Comment peuvent-ils atteindre le cheval ?
Des particules peuvent se déposer sur le fourrage ou dans l’eau et être présentes dans la poussière de l’écurie. Les textiles en polyester ou nylon peuvent également libérer des microfibres par frottement et usure. L’importance relative de ces sources chez le cheval n’est pas encore précisément quantifiée.
Que se passe-t-il dans l’intestin ?
Les microplastiques ne sont pas digérés comme des nutriments. Des études expérimentales menées sur différentes espèces examinent leurs interactions possibles avec le microbiote, la muqueuse intestinale et certains processus inflammatoires.
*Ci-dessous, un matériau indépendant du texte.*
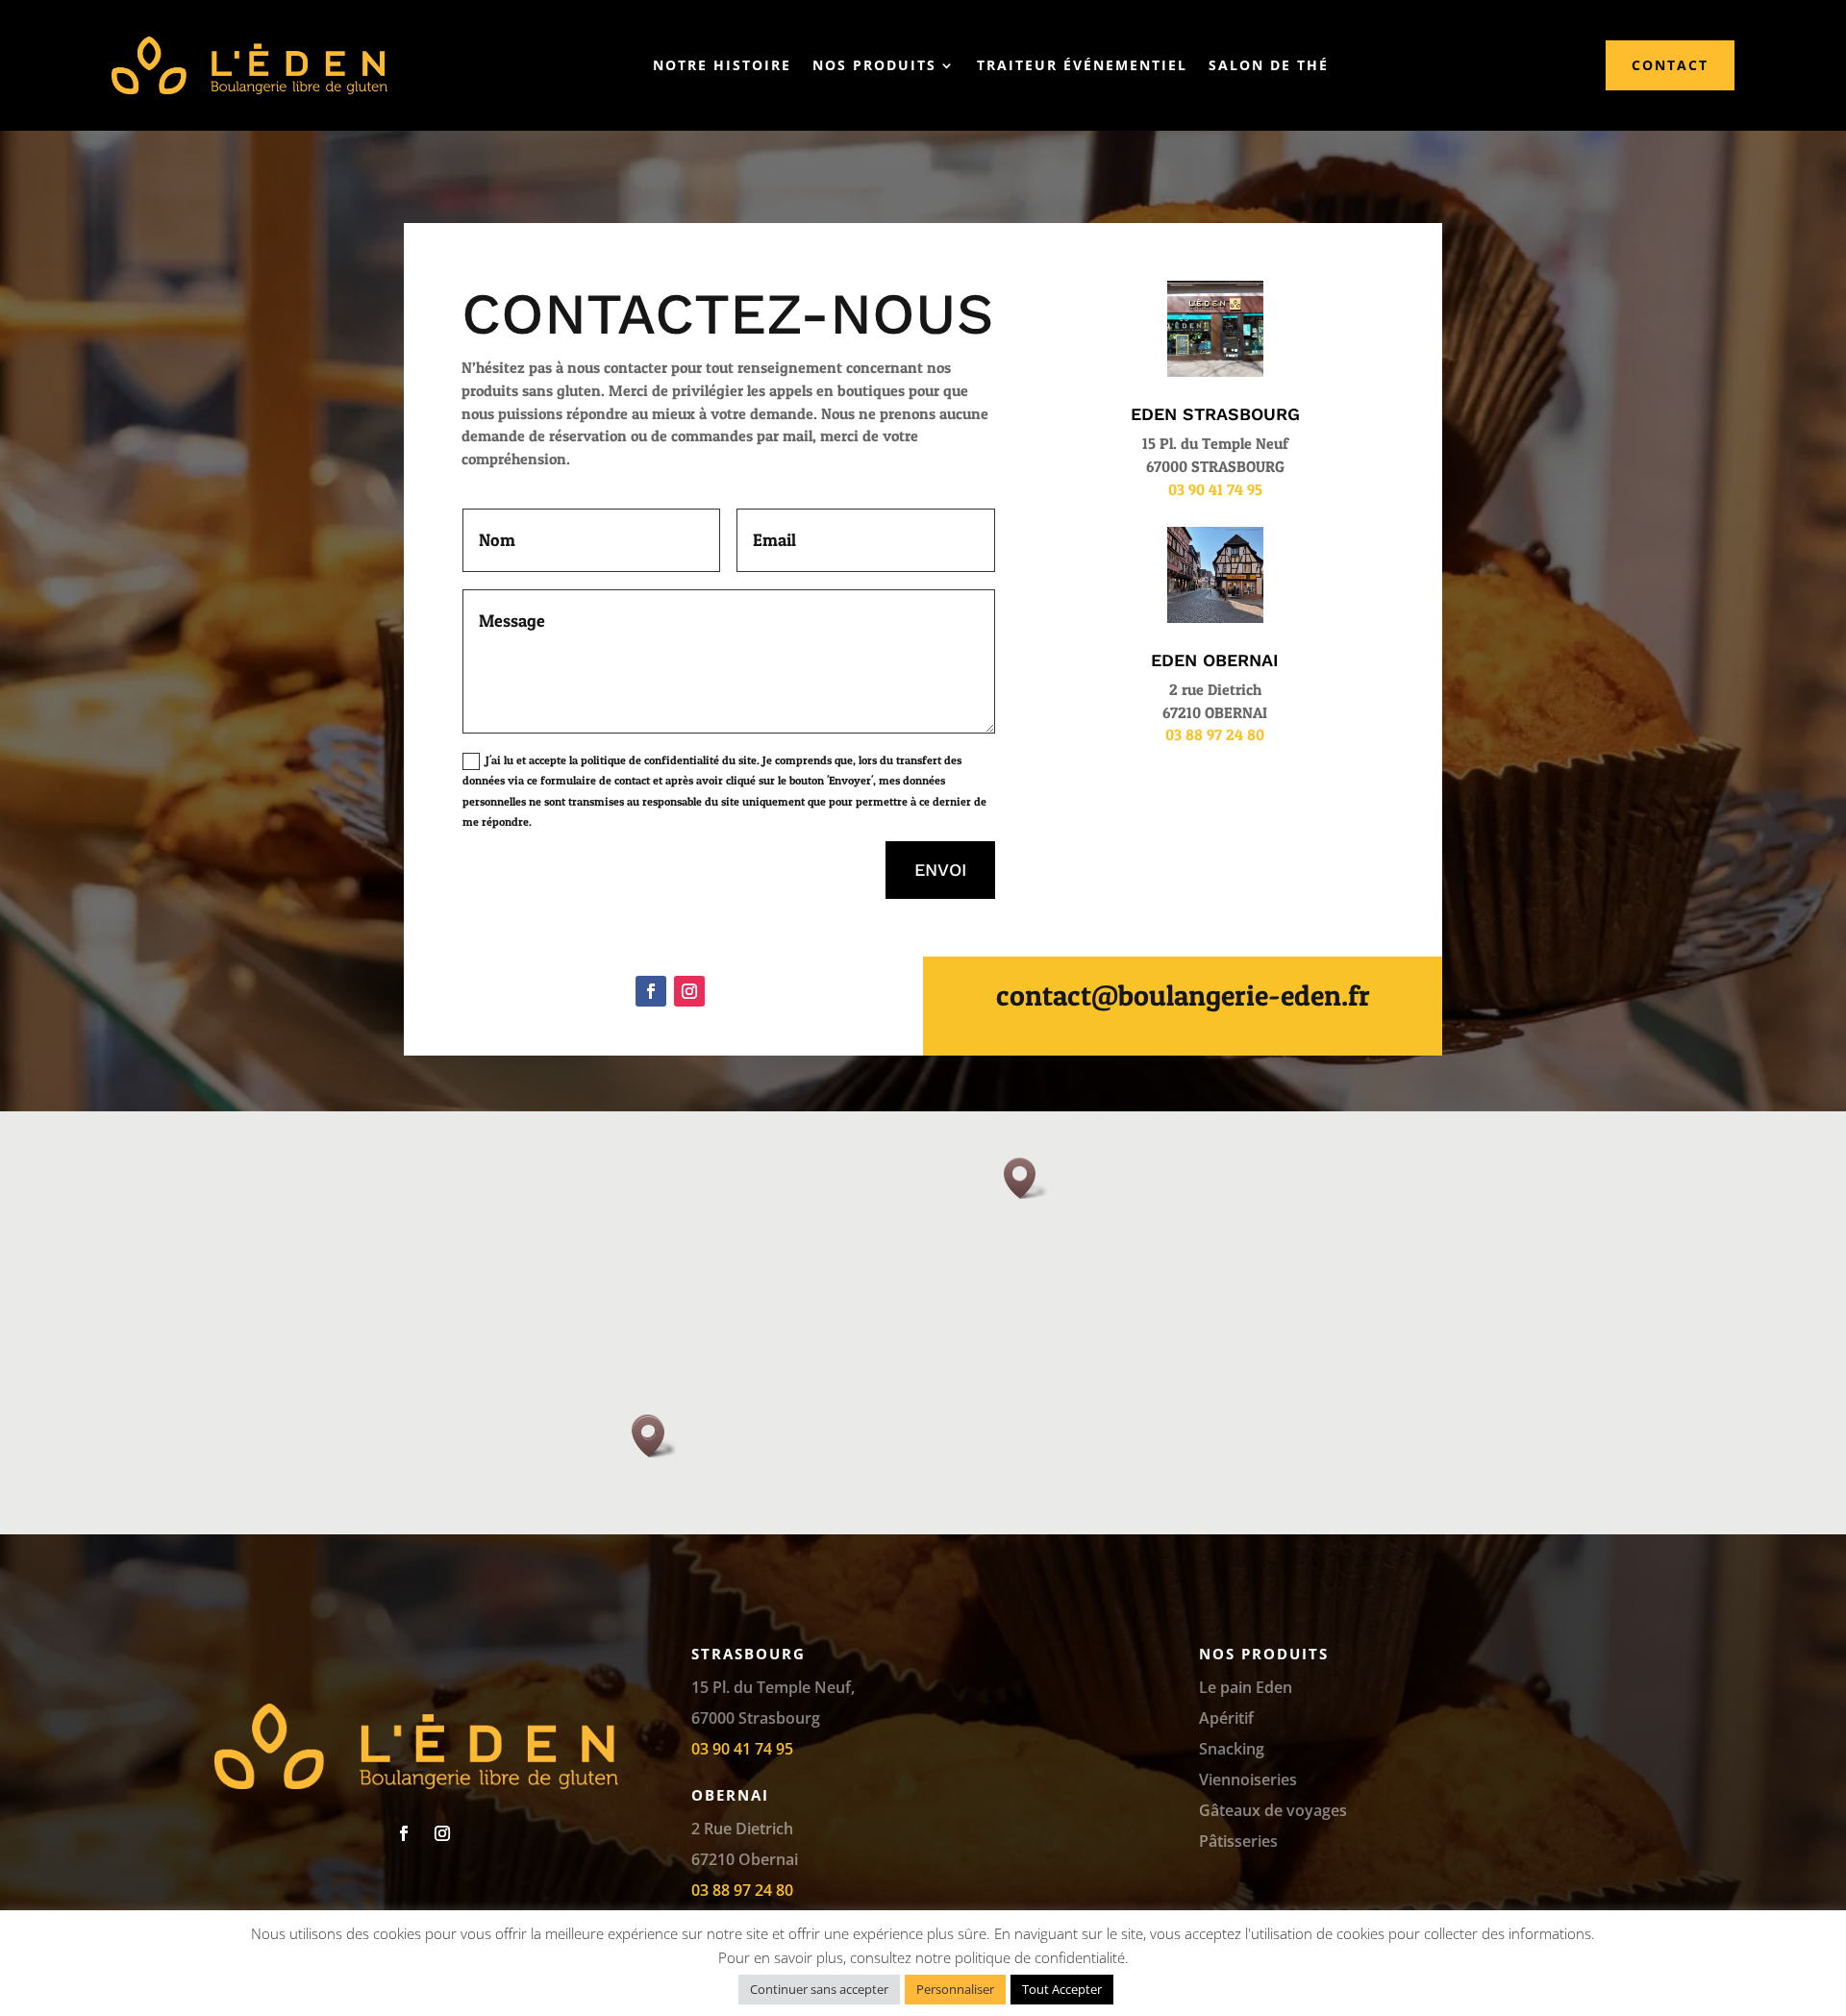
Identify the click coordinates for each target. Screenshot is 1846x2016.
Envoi (940, 869)
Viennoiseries (1248, 1779)
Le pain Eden (1245, 1687)
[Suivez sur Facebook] (651, 991)
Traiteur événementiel (1082, 65)
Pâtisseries (1238, 1841)
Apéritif (1226, 1718)
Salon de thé (1269, 65)
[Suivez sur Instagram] (689, 991)
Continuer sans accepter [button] (819, 1989)
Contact (1670, 65)
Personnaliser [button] (955, 1989)
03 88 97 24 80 (1214, 734)
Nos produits (874, 65)
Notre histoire (722, 65)
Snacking (1231, 1748)
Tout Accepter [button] (1062, 1989)
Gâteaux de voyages (1273, 1810)
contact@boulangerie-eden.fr (1183, 995)
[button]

Ces résultats ne permettent pas d’affirmer qu’une carence nutritionnelle chez un cheval donné est causée par les microplastiques.
Microbiote, barrière intestinale et nutriments
Une digestion normale dépend d’un microbiote équilibré et d’une barrière intestinale fonctionnelle. Si des facteurs environnementaux perturbent ces systèmes, ils peuvent en théorie influencer la digestion et l’absorption. Des études spécifiques chez le cheval sont toutefois encore nécessaires pour mesurer le rôle réel des microplastiques et les niveaux d’exposition.
Que faire à l’écurie ?
Garder le fourrage et l’eau propres, limiter la poussière, stocker correctement les aliments et choisir des produits durables sont des mesures raisonnables. Pour réduire le plastique, les textiles en fibres naturelles constituent une option.
Conclusion
Le sujet mérite de l’attention, mais les données spécifiques au cheval évoluent encore. L’approche la plus raisonnable consiste à réduire les expositions inutiles sans transformer une hypothèse scientifique en diagnostic.